Implications — What this means for business
This paper quietly challenges how most companies are deploying AI today.
1. Prompt Engineering is Not Enough
Most teams focus on improving outputs.
This work shows:
The real risk lies in when and how outputs are delivered.
System architecture > model quality.
2. Agentic Systems Need Operating Systems
What Lingua Franca represents is essentially:
An OS for agent coordination
Expect a shift from:
- “LLM as a tool” → “LLM as a component in a deterministic pipeline”

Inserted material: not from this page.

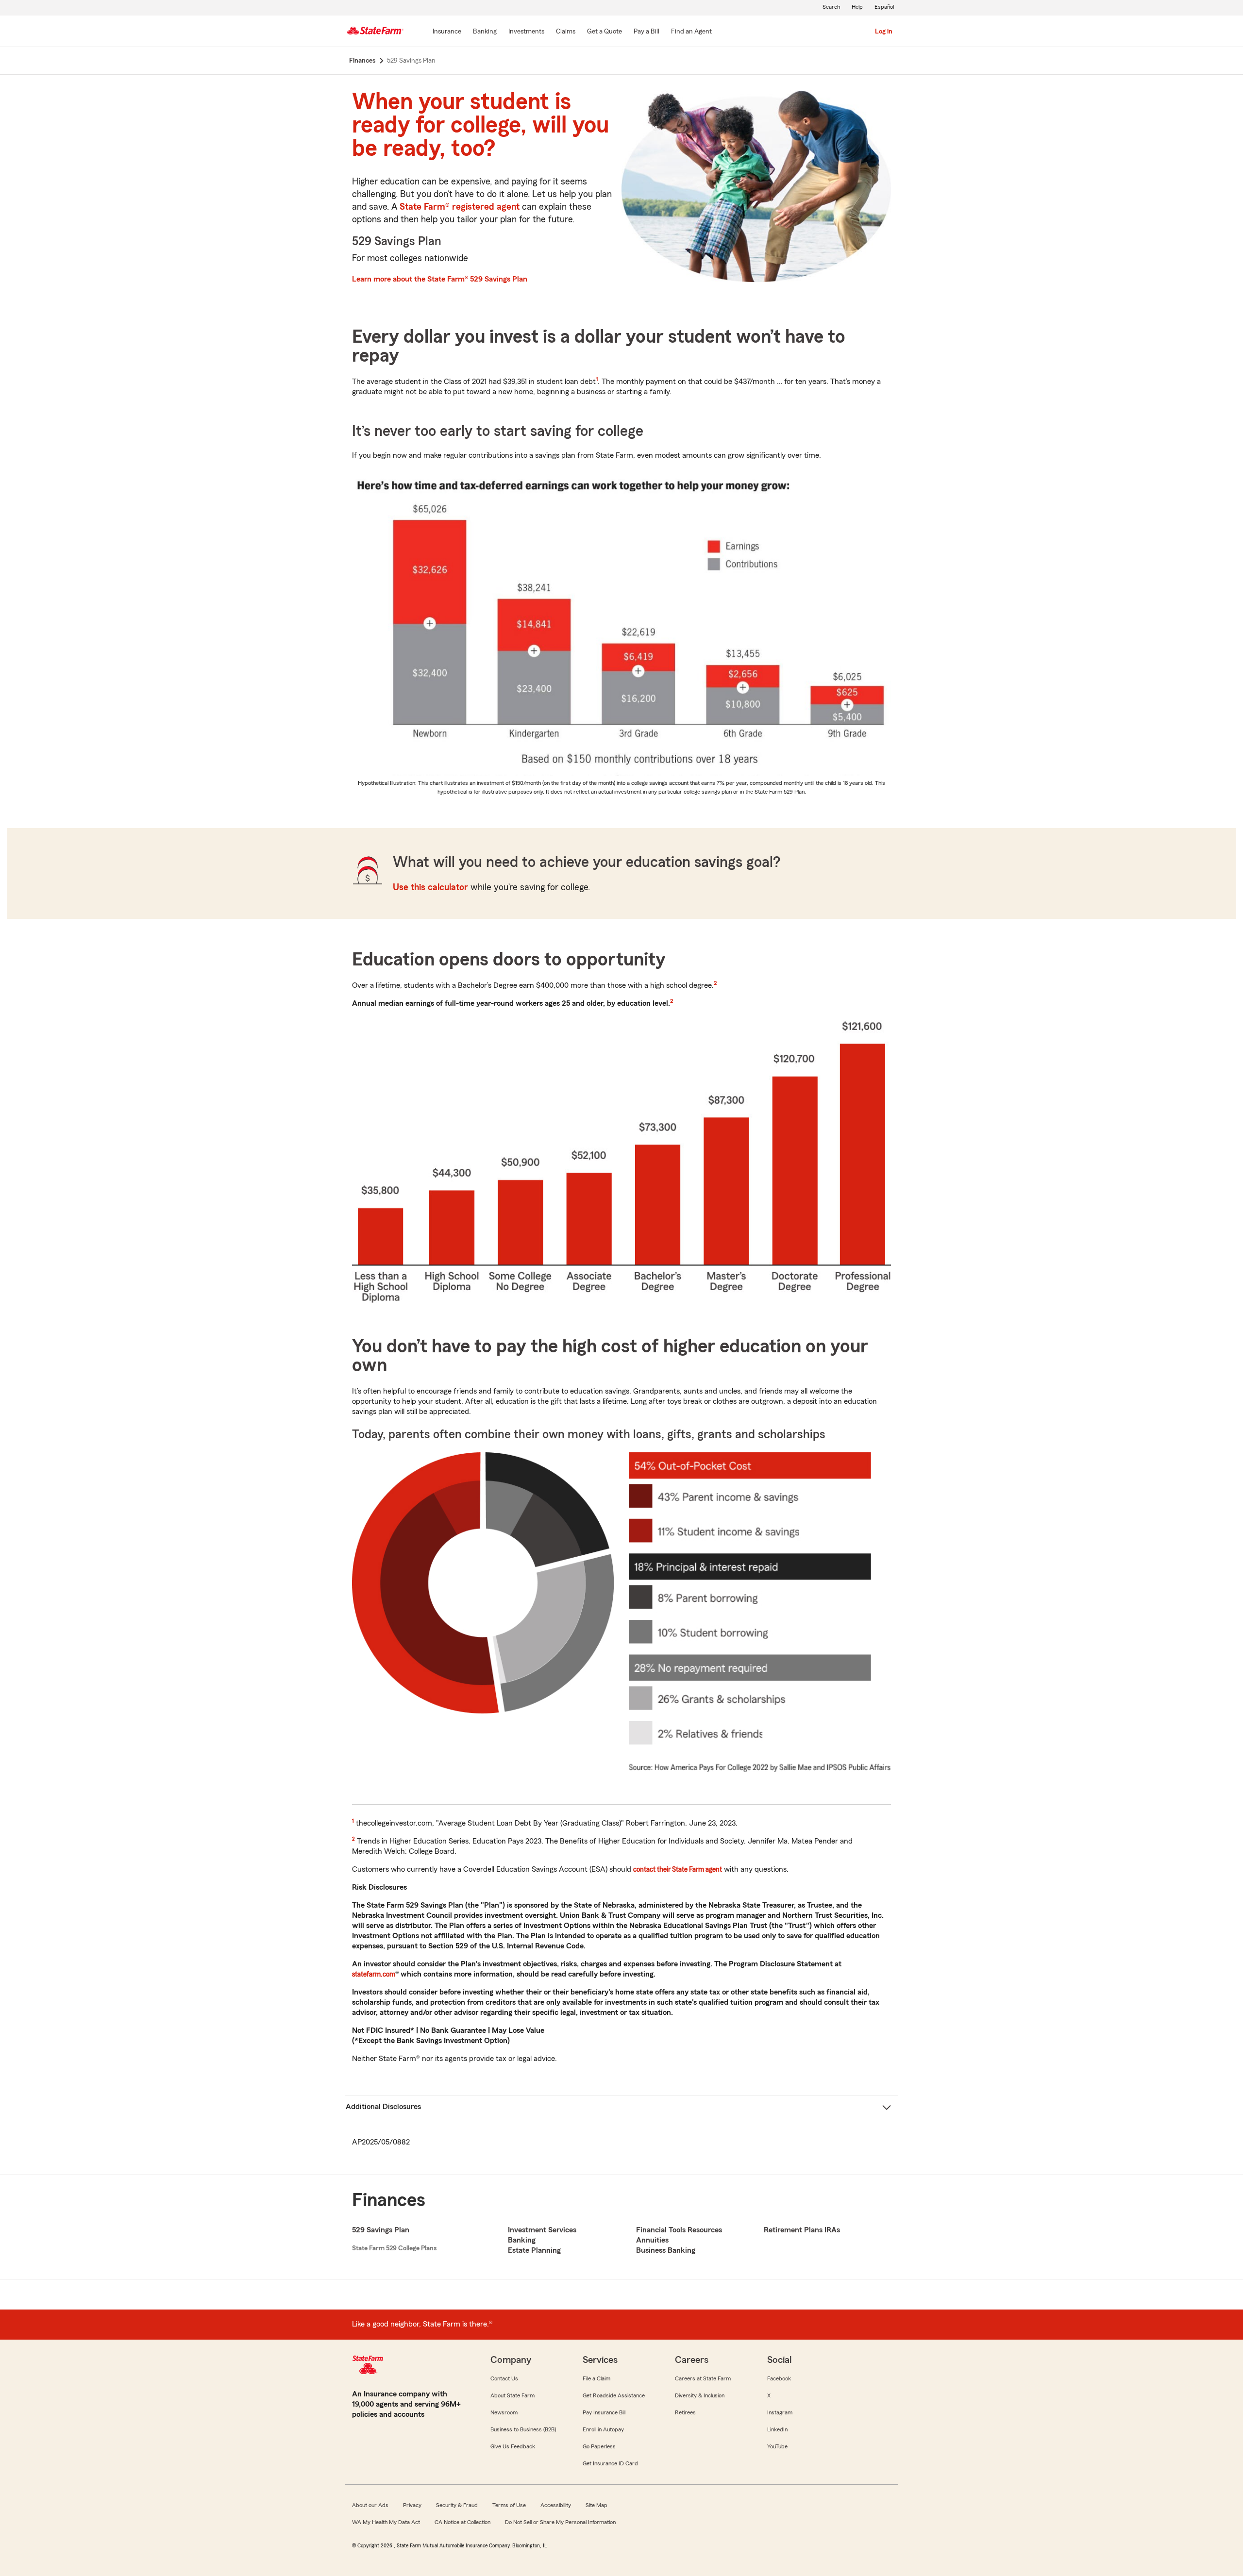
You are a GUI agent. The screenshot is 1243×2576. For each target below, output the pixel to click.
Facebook (779, 2378)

3. Safety = Latency × Accuracy
Traditional AI metrics ignore timing.
This paper implies a more realistic objective:
| Metric | Interpretation |
|---|---|
| Accuracy | Is the decision correct? |
| Latency | Is it delivered in time? |
| Determinism | Is it repeatable? |
All three must hold simultaneously.
4. The Rise of Hybrid Control Systems
The architecture blends:
- Rule-based systems (fallback)
- Probabilistic models (LLMs)
- Deterministic orchestration (reactors)
This hybrid approach is likely to dominate safety-critical AI deployments.
Pure AI systems won’t pass regulatory scrutiny.
Conclusion — Control is the new intelligence
The industry has been obsessed with making AI smarter.
This paper asks a more uncomfortable question:
What if intelligence is not the bottleneck — control is?
By reframing nondeterminism as an input and enforcing deterministic orchestration around it, the authors demonstrate a path forward for deploying agentic AI in real-world systems without gambling on unpredictability.
It’s less glamorous than scaling parameters.
But it’s what makes AI deployable.
And in the end, deployability beats brilliance.
Cognaptus: Automate the Present, Incubate the Future.